## TRAVAIL DEMANDÉ
Comptez les lignes des entrées ci-dessous où figure la chaîne « Point ». Donnez uniquement ce nombre.

══ ENTRÉES DISPONIBLES ══

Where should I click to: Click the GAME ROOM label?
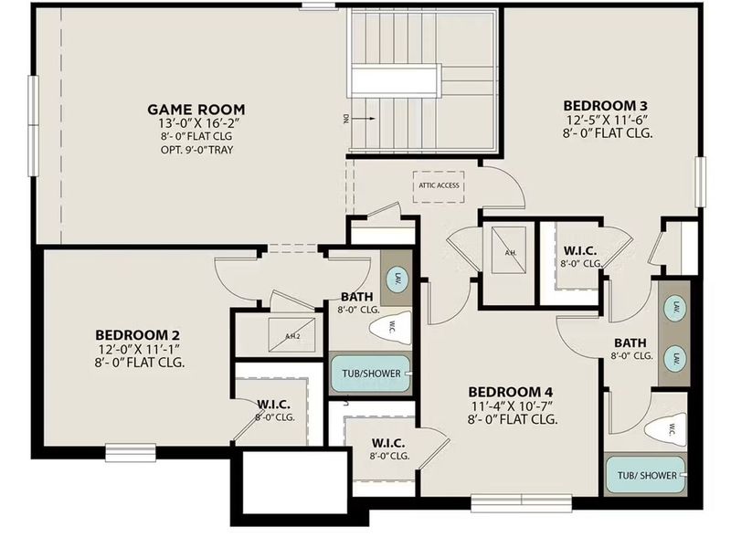[196, 110]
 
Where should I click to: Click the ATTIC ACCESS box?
[439, 185]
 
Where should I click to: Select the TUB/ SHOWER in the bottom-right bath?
[646, 475]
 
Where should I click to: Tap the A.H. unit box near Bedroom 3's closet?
[510, 258]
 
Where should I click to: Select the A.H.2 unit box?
[292, 335]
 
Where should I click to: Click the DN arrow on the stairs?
[364, 118]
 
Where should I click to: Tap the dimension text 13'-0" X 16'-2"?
[196, 123]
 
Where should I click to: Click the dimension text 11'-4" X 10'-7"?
[513, 405]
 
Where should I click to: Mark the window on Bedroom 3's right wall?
[700, 182]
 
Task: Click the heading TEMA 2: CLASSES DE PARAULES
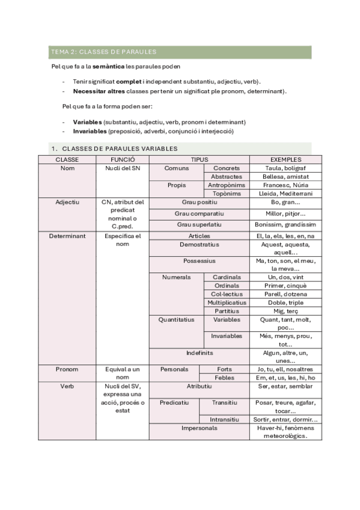104,52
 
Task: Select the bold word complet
129,81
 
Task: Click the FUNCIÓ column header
122,159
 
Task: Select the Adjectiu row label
67,202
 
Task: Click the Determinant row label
67,236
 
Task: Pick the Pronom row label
67,369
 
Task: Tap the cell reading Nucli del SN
122,168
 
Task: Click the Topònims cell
227,194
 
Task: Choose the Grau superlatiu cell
199,224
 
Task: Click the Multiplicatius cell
227,303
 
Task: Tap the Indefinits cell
199,352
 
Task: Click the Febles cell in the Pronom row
224,377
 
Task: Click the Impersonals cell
199,428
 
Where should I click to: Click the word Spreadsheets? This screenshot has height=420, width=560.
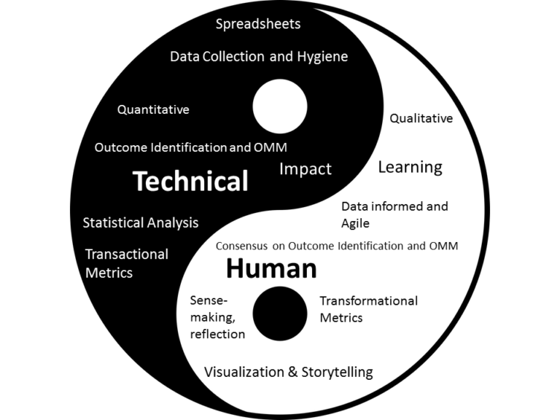tap(258, 24)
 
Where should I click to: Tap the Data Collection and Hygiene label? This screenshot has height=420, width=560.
tap(259, 56)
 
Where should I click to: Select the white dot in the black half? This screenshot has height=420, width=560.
tap(280, 106)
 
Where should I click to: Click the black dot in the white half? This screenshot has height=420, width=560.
tap(280, 314)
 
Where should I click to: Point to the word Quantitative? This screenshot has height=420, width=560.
tap(153, 109)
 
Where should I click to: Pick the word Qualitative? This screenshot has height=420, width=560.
tap(421, 118)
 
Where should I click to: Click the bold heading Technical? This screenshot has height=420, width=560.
tap(190, 181)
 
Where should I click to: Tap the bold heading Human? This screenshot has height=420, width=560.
tap(271, 268)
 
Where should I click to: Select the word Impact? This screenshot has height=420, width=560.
tap(306, 169)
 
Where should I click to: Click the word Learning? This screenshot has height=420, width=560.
tap(411, 168)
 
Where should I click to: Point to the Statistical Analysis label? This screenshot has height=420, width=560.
tap(141, 223)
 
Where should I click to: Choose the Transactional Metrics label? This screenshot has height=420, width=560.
tap(127, 263)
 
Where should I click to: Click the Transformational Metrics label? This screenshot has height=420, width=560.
tap(368, 309)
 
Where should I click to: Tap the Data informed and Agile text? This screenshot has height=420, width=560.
tap(394, 214)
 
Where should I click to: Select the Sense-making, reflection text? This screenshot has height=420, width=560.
tap(217, 317)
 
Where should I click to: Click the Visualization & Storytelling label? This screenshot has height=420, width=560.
tap(289, 372)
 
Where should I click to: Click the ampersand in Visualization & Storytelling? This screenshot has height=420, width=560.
tap(292, 372)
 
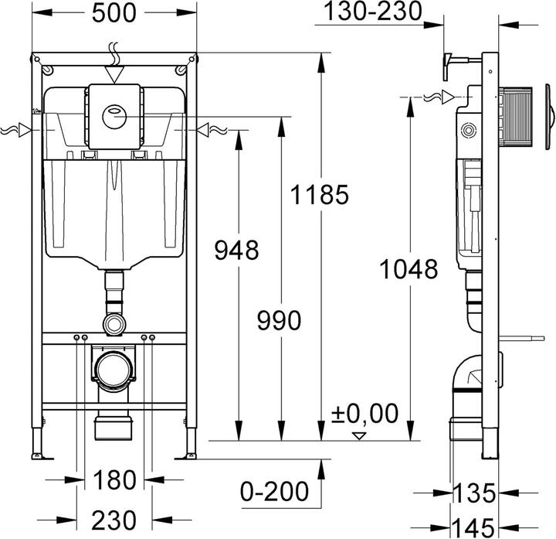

═══

## RÉPONSE ATTENDUE
2